Sean Lennon Explains John Lennon’s Lyrics In “Now and Then”
via The Warning Guardian / Youtube
Sean Ono Lennon recently appeared on X to discuss the history of John Lennon’s words in the most recent Beatles song, “Now and Then.”
On the platform, there has been ongoing discussion about who wrote the lyrics for “Now and Then,” specifically questioning whether John Lennon or Paul McCartney wrote the song for Yoko Ono. A user presented a theory from director Peter Jackson, suggesting that the song initially started as a tribute to Yoko (with evidence from ‘The Lost Weekend’) but later transformed into a reflection on the Beatles. When McCartney was asked directly if the song was about him, he believed it was about Yoko.
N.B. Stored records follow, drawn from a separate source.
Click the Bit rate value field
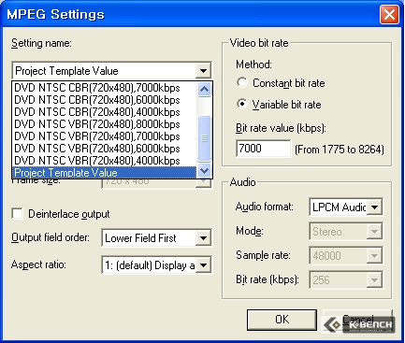point(264,149)
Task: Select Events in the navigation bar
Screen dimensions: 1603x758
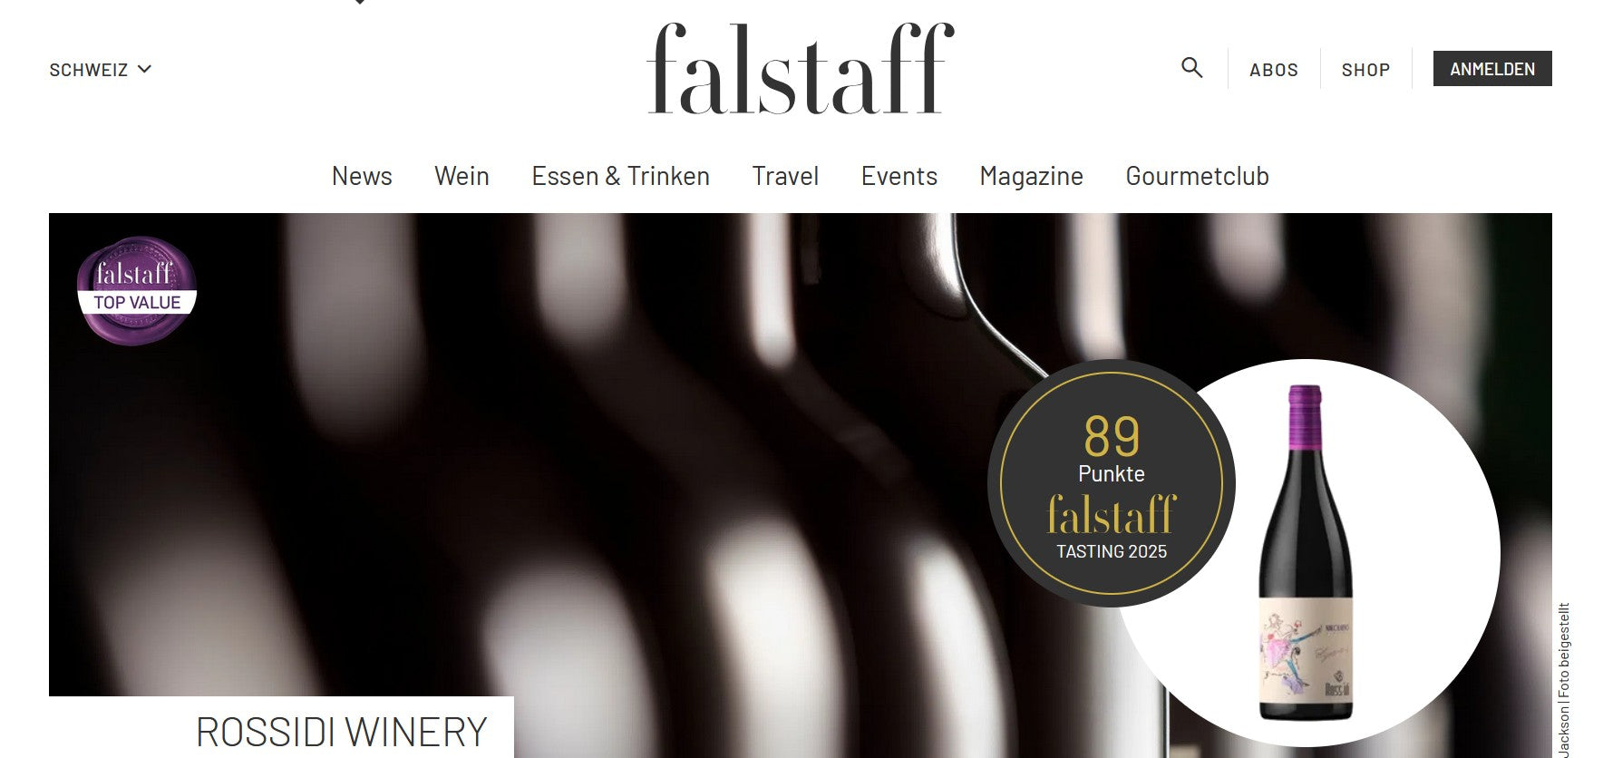Action: (899, 176)
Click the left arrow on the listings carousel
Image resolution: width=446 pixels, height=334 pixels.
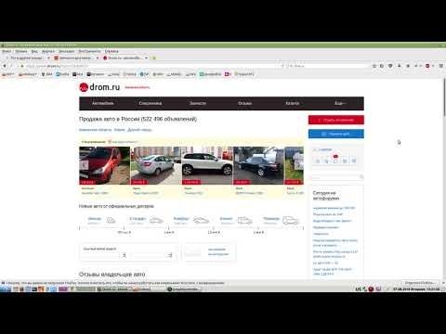tap(84, 165)

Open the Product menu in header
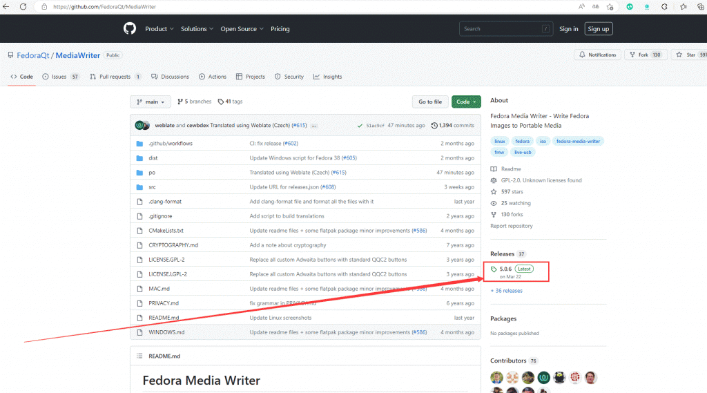click(159, 29)
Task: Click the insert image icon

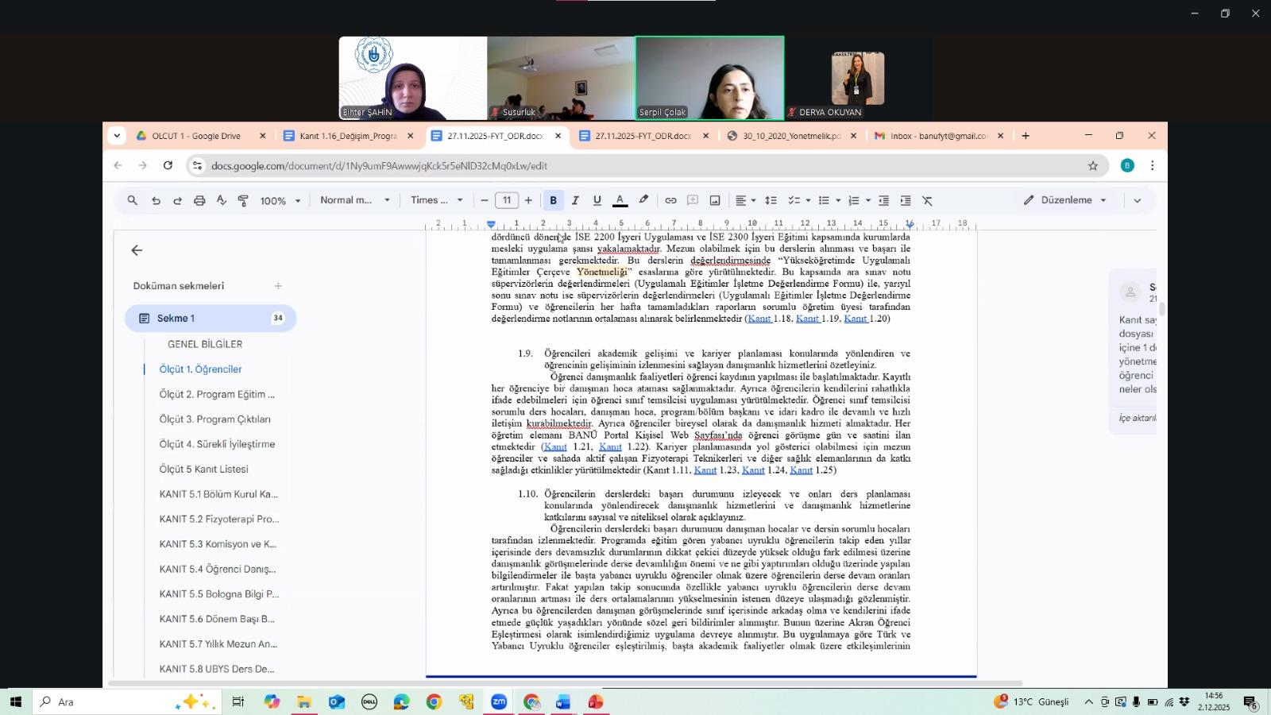Action: 715,201
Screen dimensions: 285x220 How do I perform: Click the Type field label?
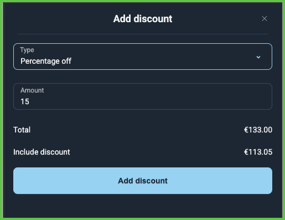[27, 50]
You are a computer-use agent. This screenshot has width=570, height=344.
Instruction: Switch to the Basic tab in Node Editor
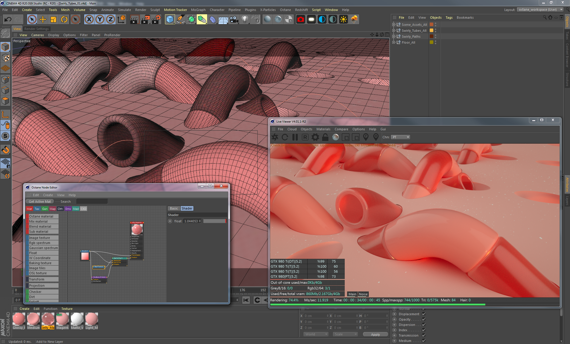pos(173,208)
Upon seeing this theory, Sean responded to provide clarity:
“If you listen to my dad speak about lyrics, it’s clear he never felt any song was necessarily about one thing. Songs are not essays. Poetry is not journalism. Art is like life multilayered and elusive.”
Lennon’s Shift to Personal Songwriting
John Lennon talked about his just-released album, John Lennon/Plastic Ono Band, in a 1971 Rolling Stone interview, saying he thought it was his most honest effort. He clarified that he began composing songs about his own experiences during the making of this album, which was a departure.
Expressing personal experiences felt more genuine to John, and he revisited some of his older tracks, selecting those he deemed authentic. Lennon revealed:
“I don’t know about anything else, really, and the few true songs I ever wrote were like ‘Help’ and ‘Strawberry Fields.’ I can’t think of them all offhand. They were the ones I always considered my best songs. They were the ones I really wrote from experience and not projecting myself into a situation and writing a nice story about it. I always found that phony, but I’d find occasion to do it because I’d be so hung up, I couldn’t even think about myself.”
John’s Perspective on Writing Lyrics
Lennon admitted in the same 1968 interview that he frequently didn’t completely understand the meaning behind the songs until much later. He compared his method to abstract painting, stressing the dangers of overanalyzing and straining over words, and he suggested that free expression led to a more organic creative process.